PROBLEM DETAILS: Tally up the lines below that carry the word "heading", answering with the figure alone.

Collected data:
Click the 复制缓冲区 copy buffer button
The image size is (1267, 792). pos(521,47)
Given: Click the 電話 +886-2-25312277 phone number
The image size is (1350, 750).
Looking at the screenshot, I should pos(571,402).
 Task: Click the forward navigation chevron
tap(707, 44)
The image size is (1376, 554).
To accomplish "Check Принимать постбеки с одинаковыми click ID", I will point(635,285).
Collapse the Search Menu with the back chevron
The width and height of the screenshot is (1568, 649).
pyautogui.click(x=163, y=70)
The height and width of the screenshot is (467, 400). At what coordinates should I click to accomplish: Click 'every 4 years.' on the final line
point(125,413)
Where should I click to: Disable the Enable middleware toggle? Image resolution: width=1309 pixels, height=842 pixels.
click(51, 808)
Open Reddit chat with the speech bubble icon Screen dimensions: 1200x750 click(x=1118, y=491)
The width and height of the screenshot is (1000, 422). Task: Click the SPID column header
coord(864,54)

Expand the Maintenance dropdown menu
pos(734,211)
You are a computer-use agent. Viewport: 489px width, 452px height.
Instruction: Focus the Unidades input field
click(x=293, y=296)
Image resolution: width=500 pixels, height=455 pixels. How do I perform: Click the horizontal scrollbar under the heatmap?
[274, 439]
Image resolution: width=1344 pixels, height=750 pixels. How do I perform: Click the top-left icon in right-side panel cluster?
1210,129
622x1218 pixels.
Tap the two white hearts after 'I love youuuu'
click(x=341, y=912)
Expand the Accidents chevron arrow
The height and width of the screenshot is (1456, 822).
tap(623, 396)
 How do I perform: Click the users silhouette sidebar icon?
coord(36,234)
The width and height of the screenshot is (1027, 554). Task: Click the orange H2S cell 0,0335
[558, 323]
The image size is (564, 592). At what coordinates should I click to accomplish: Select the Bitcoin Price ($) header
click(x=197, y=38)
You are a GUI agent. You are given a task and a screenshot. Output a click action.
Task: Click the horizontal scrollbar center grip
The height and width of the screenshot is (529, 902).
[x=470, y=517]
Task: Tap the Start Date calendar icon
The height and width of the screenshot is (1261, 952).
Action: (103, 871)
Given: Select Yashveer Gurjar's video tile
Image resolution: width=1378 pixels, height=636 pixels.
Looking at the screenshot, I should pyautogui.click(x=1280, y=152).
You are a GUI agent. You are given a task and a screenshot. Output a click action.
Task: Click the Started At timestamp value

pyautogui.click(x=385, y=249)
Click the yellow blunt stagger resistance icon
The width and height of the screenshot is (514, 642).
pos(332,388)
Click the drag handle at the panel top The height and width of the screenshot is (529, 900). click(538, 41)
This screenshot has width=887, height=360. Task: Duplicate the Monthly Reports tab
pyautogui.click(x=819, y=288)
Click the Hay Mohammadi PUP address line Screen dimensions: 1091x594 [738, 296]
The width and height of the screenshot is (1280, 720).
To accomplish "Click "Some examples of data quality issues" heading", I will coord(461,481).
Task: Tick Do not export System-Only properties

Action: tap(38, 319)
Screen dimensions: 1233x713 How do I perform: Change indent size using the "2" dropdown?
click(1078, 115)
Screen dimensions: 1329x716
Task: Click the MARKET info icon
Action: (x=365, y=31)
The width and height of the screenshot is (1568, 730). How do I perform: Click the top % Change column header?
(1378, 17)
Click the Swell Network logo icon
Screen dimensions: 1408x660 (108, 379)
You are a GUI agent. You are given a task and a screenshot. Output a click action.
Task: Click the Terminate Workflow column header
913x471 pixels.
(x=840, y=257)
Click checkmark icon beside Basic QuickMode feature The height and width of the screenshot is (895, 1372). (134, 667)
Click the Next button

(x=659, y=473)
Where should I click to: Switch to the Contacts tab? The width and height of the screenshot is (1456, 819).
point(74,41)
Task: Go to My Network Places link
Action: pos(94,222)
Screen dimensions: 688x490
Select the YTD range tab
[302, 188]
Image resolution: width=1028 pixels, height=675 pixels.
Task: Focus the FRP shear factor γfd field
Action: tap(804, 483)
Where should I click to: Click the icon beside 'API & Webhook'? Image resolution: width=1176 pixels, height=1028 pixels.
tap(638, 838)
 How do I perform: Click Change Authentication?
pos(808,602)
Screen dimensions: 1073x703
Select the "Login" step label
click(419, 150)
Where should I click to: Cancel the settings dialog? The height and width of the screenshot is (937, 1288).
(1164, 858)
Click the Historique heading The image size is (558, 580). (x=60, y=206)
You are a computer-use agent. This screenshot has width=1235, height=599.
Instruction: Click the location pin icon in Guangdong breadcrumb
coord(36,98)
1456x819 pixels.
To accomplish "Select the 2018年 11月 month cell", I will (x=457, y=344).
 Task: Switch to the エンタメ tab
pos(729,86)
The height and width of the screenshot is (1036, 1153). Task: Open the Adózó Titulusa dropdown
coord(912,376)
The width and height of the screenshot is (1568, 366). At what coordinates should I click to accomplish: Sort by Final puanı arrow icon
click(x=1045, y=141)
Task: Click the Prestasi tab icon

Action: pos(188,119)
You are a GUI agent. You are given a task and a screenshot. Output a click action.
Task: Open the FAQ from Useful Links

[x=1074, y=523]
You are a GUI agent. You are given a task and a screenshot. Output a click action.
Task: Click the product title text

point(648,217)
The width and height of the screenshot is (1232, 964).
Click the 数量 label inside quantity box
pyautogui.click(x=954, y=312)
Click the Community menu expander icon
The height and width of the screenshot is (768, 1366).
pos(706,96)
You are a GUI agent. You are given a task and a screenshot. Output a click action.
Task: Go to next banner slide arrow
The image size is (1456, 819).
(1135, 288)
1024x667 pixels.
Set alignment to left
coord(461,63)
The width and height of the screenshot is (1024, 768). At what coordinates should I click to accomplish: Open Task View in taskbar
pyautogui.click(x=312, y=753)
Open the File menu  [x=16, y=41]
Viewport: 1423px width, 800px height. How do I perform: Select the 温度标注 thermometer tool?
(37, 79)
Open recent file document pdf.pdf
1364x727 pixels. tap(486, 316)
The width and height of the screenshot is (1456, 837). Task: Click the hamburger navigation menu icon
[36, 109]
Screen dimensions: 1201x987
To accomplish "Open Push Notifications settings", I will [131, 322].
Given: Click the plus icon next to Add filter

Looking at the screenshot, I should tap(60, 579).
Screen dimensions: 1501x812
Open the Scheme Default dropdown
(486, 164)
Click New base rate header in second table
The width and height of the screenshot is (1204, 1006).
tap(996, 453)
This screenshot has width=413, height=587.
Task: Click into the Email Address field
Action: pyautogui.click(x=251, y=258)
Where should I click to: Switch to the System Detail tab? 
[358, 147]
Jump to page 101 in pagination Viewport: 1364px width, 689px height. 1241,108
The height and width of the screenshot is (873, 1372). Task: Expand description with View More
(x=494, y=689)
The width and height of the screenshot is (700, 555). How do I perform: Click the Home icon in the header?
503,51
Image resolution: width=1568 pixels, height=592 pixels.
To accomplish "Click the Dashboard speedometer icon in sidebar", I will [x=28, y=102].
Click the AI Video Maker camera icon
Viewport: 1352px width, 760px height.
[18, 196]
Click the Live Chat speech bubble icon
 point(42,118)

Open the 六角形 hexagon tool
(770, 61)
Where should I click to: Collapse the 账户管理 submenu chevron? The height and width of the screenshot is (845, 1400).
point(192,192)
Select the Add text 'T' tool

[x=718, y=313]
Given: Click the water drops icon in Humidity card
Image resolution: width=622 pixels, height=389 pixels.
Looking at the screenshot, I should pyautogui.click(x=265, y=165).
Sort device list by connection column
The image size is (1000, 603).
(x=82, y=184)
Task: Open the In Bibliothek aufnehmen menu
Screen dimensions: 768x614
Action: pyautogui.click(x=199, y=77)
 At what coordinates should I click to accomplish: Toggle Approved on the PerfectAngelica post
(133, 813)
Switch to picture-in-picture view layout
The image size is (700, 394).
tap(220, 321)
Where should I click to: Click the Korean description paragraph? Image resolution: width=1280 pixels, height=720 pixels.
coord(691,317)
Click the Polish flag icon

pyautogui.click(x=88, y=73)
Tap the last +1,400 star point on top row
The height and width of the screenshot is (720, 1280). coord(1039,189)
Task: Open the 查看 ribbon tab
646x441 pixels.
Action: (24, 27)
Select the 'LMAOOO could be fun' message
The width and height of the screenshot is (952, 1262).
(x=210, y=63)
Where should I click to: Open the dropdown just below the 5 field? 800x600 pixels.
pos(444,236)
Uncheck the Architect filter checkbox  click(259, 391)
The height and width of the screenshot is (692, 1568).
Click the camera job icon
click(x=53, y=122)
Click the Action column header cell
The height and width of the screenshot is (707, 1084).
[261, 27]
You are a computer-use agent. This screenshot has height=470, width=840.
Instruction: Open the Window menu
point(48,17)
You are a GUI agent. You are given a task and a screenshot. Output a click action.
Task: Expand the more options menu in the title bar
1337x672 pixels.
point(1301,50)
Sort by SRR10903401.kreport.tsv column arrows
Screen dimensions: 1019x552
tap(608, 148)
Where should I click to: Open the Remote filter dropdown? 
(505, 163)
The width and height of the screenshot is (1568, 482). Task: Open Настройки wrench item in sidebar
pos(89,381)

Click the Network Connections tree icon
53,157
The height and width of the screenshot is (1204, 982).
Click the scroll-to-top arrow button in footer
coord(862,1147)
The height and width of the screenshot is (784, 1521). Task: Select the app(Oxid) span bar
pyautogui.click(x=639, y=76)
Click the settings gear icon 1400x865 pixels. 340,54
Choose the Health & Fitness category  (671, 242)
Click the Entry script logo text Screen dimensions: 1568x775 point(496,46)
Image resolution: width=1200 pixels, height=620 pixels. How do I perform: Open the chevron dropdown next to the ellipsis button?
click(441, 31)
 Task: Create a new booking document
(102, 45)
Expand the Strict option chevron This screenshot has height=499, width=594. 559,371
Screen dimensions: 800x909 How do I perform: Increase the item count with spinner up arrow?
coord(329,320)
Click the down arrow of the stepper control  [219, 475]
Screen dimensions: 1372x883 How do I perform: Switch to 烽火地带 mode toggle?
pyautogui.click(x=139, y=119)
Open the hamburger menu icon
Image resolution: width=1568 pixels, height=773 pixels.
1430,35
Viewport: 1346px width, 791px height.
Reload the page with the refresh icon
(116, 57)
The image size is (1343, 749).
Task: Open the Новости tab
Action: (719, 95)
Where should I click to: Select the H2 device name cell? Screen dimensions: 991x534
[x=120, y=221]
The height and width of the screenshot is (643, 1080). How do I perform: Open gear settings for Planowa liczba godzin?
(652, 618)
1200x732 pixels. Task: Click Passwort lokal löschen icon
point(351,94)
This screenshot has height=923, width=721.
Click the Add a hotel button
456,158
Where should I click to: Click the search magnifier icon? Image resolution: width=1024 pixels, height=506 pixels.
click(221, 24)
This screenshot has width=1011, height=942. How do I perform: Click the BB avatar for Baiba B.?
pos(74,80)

RESPONSE AREA: 2